Passage provided -
>> start
# My Silver Flying fox eating Black beard algae.



## Haven

Hi Everyone

Here is prove that BBA can be effectively controlled. I have 3 of these bad boys in my 55 gallon and they completely wiped out the BBA. The trick is not to let them get used to flakes or pellets food.


----------



## 2wheelsx2

How did you manage to prevent them from eating other foods when there are other fish in the tank?


----------



## Haven

2wheelsx2 said:


> How did you manage to prevent them from eating other foods when there are other fish in the tank?


I feed them in a very controlled manner, it takes a little longer. Drop just enough food for the other fish to get to before the Silver foxes realizes there is food. It takes me about 8 to 10 mins to feed them. I also tap on them (silver foxes) when they come to the surface for food. The pellets are for my plecos and i turn off the lights to feed them.
>> end
Information given -
>> start
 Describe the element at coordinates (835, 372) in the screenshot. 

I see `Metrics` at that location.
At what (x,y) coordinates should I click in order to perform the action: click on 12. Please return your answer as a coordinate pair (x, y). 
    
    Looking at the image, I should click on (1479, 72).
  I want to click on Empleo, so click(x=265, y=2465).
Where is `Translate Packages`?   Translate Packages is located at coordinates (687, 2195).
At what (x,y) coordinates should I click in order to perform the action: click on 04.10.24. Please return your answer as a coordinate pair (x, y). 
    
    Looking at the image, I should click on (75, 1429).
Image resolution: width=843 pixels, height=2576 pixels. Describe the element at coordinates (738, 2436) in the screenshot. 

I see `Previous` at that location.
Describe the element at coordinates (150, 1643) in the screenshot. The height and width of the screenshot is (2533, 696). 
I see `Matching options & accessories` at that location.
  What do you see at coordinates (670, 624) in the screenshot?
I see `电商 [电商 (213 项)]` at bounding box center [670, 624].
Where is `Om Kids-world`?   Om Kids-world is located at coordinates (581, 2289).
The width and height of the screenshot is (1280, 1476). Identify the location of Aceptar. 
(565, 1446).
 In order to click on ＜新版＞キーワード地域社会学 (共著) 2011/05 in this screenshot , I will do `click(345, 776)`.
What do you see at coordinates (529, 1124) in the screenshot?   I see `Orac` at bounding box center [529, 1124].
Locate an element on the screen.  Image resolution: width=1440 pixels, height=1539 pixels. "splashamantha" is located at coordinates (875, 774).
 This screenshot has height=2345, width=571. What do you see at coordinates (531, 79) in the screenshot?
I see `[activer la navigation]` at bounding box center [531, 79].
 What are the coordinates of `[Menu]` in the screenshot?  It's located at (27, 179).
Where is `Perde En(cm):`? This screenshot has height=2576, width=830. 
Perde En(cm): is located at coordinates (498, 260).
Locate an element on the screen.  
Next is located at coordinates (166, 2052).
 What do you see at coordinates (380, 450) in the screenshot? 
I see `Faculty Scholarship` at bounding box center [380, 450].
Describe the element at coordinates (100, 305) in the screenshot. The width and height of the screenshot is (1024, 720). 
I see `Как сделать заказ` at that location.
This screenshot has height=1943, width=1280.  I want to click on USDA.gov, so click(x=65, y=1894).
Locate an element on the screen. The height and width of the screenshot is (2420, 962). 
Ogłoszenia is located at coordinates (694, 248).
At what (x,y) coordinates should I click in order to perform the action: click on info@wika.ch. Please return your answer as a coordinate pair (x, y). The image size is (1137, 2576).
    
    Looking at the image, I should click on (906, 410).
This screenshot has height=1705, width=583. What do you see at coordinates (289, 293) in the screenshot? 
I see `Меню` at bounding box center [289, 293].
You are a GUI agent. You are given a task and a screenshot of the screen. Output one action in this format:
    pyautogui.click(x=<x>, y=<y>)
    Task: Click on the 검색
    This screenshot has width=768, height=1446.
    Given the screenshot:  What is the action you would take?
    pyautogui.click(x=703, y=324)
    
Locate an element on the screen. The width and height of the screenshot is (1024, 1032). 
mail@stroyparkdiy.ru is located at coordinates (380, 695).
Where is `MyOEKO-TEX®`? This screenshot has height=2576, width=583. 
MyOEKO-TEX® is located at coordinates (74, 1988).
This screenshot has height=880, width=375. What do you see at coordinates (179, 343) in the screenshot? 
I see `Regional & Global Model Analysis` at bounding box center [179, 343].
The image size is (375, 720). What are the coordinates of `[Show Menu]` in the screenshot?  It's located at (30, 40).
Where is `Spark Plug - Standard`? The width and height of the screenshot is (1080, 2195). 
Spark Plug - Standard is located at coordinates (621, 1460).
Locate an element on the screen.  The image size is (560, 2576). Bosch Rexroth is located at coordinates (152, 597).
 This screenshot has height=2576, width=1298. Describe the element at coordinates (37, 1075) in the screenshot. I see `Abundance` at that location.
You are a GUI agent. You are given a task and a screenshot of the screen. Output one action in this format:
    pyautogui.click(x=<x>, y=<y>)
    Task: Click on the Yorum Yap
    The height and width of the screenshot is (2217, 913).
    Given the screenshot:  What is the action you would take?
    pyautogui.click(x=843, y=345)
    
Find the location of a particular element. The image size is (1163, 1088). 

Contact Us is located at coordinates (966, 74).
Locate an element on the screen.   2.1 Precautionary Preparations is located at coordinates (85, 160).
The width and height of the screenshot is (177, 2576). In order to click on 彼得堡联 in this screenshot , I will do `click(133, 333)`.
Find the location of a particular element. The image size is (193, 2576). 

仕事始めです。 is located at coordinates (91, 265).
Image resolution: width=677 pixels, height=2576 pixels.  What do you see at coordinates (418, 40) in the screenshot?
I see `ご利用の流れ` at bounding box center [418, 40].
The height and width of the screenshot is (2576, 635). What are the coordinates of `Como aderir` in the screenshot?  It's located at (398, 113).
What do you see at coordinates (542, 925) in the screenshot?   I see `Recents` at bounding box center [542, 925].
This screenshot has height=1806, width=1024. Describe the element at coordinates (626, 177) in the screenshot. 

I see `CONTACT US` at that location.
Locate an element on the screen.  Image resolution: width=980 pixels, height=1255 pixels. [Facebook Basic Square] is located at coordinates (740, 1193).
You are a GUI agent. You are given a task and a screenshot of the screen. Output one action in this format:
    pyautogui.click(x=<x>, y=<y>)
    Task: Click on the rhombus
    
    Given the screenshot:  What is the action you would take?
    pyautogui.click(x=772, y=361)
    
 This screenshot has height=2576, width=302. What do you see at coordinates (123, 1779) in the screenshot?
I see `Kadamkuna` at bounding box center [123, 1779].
>> end
In the thread about the silver flying fox, what does Haven do when feeding pellets to the plecos?

Haven turns off the lights.